WHAT IS NEEDED:
Beginning at the line containing "The Peninsula Hotel (325, 531)" in the material below and ending at the line containing "Home (554, 1013)", return each line exactly and add nothing.

DATA IN THIS EXERCISE:
=== Section Start ===

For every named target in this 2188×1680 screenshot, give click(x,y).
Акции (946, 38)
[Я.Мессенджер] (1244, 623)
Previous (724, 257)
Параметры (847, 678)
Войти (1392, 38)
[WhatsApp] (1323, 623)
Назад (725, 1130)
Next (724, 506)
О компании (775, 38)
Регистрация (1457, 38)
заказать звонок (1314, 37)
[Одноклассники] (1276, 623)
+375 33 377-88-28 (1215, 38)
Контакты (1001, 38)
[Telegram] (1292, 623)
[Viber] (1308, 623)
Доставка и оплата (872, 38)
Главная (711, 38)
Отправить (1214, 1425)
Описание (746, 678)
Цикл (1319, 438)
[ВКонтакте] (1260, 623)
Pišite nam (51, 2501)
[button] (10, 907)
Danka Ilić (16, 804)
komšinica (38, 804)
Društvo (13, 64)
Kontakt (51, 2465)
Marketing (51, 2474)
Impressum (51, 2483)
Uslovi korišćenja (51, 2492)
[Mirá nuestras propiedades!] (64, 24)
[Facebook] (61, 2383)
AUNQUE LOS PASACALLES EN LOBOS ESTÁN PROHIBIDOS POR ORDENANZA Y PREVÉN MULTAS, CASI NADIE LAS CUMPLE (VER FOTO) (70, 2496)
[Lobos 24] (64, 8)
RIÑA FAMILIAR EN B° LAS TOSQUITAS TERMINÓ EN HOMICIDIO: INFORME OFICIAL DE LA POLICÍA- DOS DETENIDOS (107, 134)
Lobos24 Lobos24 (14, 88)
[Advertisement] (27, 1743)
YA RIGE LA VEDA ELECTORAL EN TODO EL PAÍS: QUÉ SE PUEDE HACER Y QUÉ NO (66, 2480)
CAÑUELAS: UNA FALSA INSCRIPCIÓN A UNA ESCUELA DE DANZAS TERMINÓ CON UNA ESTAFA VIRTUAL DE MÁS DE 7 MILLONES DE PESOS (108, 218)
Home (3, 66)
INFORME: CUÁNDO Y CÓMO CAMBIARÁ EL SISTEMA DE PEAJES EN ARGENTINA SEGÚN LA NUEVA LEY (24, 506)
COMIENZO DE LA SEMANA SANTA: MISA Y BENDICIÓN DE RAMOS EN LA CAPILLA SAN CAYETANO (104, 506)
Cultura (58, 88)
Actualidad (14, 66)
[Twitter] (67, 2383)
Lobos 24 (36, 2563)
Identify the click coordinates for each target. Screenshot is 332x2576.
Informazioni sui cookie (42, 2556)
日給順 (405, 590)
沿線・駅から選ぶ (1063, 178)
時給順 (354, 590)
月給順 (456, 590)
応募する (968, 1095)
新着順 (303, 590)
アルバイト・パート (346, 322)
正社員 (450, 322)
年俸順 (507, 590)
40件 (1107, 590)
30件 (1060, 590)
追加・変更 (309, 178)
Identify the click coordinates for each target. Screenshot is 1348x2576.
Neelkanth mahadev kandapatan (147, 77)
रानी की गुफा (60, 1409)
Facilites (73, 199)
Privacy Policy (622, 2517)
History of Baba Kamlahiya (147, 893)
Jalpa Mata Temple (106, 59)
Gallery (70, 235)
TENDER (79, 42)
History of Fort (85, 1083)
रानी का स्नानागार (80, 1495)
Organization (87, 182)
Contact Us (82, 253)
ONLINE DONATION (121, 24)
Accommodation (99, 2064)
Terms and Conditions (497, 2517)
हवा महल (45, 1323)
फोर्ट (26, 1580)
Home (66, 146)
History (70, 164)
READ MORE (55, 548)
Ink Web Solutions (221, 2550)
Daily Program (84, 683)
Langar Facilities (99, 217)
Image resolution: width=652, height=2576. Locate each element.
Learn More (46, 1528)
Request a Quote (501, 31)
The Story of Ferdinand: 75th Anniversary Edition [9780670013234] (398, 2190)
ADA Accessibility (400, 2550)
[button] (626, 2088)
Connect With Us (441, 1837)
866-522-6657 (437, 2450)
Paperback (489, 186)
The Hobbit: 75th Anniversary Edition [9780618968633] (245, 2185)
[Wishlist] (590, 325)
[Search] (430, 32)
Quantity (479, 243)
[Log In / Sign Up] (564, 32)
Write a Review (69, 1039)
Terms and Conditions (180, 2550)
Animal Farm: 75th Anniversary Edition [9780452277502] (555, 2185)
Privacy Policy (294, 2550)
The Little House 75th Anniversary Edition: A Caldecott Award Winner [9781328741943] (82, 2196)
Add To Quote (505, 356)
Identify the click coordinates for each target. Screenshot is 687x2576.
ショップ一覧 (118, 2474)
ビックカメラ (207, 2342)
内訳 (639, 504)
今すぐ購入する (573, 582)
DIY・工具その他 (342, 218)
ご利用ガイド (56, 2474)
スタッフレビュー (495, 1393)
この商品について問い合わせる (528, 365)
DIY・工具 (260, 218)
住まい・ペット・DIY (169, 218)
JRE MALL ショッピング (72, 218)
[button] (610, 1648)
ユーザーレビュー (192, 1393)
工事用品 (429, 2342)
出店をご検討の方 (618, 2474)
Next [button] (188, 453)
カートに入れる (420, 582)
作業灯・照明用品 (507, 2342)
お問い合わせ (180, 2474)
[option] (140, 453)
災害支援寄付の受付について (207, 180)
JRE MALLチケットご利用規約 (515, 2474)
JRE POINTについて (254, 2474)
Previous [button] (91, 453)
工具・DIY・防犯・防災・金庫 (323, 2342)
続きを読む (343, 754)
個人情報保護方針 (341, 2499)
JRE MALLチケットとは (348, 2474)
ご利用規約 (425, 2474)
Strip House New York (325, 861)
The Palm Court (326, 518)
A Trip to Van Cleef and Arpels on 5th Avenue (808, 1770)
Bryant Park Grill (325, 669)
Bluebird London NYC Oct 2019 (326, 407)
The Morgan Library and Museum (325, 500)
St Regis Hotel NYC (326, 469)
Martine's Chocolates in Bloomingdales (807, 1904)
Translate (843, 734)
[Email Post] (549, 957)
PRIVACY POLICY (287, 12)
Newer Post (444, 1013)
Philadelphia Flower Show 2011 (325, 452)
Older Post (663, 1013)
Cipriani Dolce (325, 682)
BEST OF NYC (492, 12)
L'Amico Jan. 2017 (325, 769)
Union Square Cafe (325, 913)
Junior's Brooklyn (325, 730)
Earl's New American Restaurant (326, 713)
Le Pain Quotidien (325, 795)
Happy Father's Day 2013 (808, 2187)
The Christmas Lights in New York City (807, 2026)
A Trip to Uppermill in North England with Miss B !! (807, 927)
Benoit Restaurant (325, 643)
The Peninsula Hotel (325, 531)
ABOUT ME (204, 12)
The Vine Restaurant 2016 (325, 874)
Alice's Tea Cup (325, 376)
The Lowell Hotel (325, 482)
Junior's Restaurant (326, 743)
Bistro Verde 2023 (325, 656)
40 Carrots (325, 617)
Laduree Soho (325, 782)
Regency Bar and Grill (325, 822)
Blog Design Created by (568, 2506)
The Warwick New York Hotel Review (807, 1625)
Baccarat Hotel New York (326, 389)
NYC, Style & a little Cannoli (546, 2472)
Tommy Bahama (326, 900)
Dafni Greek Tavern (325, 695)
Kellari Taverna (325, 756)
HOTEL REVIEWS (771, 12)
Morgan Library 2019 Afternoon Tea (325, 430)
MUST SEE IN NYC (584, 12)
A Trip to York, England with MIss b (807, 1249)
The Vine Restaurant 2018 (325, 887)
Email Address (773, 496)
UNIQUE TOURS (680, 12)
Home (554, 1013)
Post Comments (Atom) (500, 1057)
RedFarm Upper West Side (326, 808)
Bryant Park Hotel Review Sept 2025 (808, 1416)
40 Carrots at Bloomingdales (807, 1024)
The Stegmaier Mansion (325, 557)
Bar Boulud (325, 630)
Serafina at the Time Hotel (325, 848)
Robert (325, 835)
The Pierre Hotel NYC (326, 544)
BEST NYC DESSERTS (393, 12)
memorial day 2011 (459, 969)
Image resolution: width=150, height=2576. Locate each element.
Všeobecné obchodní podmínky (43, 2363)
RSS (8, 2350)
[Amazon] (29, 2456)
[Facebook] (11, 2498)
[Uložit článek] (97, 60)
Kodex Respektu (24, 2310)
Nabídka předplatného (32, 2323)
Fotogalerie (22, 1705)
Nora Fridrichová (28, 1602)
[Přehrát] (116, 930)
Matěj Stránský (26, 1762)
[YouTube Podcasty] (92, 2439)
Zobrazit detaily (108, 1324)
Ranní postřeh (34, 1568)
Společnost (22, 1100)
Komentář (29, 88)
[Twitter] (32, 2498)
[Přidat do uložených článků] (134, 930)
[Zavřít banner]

=== Section End ===

RESULT FOR THIS TASK:
The Peninsula Hotel (325, 531)
ABOUT ME (204, 12)
The Vine Restaurant 2016 (325, 874)
Alice's Tea Cup (325, 376)
The Lowell Hotel (325, 482)
Junior's Restaurant (326, 743)
Bistro Verde 2023 (325, 656)
40 Carrots (325, 617)
Laduree Soho (325, 782)
Regency Bar and Grill (325, 822)
Blog Design Created by (568, 2506)
The Warwick New York Hotel Review (807, 1625)
Baccarat Hotel New York (326, 389)
NYC, Style & a little Cannoli (546, 2472)
Tommy Bahama (326, 900)
Dafni Greek Tavern (325, 695)
Kellari Taverna (325, 756)
HOTEL REVIEWS (771, 12)
Morgan Library 2019 Afternoon Tea (325, 430)
MUST SEE IN NYC (584, 12)
A Trip to York, England with MIss b (807, 1249)
The Vine Restaurant 2018 (325, 887)
Email Address (773, 496)
UNIQUE TOURS (680, 12)
Home (554, 1013)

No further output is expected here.